Nor do I believe that "The powers not delegated to the United States by the Constitution, nor prohibited by it to the States, are reserved to the States respectively, or to the people" is reasonably interpreted as the government can mandate whatever they want, regardless of whether the Constitution allows it or not.

Yes, there is room for interpretation, but the current "thought" isn't even in the same ball park as "reasonable interpretation," IMHO.

We may have to agree to disagree here.

Anonymous said...

>>Actually, the main articles of the Constitution lay out the governing structure of the country and GRANT the executive, Congress, and the federal judiciary various powers over the states and people.<<

Actually, the powers that were granted were quite limited, as I stated, and ALL OTHER POWERS were given to the people or the states.

If you disagree that these powers were limited, do list the explicit powers given to the Central State by the Constitution.

Now compare that list to what the the Central State actually claims are within its powers.

See a difference?

Make the List.

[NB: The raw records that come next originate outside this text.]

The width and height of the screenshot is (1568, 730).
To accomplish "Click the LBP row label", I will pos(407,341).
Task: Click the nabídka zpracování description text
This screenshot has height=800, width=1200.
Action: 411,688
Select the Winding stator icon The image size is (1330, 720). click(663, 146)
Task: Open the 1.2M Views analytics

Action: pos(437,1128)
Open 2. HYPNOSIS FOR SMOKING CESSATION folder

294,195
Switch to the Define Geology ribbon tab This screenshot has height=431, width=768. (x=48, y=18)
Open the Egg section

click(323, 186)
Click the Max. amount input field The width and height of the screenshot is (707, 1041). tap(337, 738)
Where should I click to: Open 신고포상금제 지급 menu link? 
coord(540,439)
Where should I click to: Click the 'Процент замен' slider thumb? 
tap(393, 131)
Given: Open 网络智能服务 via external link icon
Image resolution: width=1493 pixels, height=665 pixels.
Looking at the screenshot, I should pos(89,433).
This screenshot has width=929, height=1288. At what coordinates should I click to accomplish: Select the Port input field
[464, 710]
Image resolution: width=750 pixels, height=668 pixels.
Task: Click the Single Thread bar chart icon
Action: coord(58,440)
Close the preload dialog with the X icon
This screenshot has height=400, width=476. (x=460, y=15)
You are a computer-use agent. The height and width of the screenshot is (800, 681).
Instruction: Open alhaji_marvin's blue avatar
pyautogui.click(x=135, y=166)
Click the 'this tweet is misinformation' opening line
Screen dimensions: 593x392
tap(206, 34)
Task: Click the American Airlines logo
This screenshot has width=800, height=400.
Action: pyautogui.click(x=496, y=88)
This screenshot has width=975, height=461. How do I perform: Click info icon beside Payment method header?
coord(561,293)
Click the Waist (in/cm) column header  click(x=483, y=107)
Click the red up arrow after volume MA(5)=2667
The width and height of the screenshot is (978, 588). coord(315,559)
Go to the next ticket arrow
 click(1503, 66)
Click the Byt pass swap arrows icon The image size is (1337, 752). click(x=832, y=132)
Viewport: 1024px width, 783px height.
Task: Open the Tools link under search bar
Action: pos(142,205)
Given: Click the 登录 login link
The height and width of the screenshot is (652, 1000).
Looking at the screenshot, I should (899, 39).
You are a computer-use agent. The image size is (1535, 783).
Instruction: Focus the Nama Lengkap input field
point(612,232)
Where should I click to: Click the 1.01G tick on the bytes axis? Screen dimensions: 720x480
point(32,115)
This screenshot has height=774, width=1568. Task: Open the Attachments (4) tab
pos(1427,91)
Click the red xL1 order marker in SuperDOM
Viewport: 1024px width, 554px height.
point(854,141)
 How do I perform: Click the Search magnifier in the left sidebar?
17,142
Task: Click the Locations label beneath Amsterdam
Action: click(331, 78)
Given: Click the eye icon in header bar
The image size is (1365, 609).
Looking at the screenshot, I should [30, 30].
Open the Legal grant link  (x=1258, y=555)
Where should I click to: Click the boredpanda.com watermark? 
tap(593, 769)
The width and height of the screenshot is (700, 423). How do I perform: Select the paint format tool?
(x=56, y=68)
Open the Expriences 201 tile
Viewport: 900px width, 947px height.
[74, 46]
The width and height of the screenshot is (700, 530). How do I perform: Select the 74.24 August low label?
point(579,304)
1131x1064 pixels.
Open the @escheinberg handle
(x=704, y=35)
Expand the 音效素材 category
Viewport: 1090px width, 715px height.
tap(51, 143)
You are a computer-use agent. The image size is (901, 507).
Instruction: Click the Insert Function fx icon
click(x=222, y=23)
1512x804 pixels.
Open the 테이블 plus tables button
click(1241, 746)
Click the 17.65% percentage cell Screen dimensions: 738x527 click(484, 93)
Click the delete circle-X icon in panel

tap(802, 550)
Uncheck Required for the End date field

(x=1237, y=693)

Check it twice.

Of note is that Central State often doesn't even exercise the limited powers it was given - like controlling the issuance of currency and credit.

The reason I think this is important is because your right to free speech, to protect your family, to keep the government from plundering your personal effects, forcing you to pay tribute to the crony collectivists, etc. is enshrined in the Constitution.

Take that document away and you are left under authoritarian control of the Big Finance Capital class.

The same one that starves millions in Africa as a matter of economic POLICY and that actually privatized the rain water in Bolivia.

They aren't nice people. Stalin wasn't nice. Mao wasn't nice. Pol Pot wasn't nice. King George wasn't nice. You get the idea.

Take away the rights of the people enshrined in the Constitution (and that is the Big Finance Capital game plan - can you spell Patriot Act?) and citizens have nothing left to claim as your own.

that's always worked out very badly through the course of history, hasn't it?

Anonymous said...

@SA, please explain, specifically, why you invoked the term "conspiracy theory."

I thought, from context, that it was because Alex Jones believes there is a conspiracy by the rich and powerful to manipulate and control society.

If it is more nuanced than that, do explain.